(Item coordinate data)

|---|

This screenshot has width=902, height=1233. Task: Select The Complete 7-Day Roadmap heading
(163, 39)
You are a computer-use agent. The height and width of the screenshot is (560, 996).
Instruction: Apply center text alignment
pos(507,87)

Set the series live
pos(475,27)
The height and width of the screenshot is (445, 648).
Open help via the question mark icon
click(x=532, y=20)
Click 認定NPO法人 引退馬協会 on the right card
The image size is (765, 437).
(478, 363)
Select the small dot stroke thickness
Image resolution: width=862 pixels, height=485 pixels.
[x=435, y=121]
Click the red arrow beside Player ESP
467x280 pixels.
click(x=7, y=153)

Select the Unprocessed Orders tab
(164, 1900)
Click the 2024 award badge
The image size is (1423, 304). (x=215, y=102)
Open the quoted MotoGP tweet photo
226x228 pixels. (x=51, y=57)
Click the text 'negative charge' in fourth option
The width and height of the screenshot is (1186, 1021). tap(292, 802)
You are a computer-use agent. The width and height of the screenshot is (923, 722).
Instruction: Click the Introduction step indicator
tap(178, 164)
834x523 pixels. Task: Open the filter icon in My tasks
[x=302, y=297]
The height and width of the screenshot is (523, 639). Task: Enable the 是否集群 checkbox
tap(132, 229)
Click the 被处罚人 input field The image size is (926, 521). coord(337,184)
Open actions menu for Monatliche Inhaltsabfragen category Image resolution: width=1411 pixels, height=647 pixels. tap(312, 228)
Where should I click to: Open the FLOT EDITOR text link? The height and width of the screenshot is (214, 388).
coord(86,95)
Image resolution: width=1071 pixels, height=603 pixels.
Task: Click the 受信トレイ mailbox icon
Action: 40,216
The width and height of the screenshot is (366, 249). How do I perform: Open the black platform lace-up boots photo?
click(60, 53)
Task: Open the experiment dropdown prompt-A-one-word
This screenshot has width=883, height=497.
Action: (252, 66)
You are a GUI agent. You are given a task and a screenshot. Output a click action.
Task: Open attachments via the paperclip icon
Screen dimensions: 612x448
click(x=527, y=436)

|---|

◆ **To do**:
Copy the entries above without any changes, starting at the line containing "Click the red arrow beside Player ESP" and ending at the line containing "226x228 pixels. (x=51, y=57)", with both of those lines included.

◆ **Expected answer**:
Click the red arrow beside Player ESP
467x280 pixels.
click(x=7, y=153)

Select the Unprocessed Orders tab
(164, 1900)
Click the 2024 award badge
The image size is (1423, 304). (x=215, y=102)
Open the quoted MotoGP tweet photo
226x228 pixels. (x=51, y=57)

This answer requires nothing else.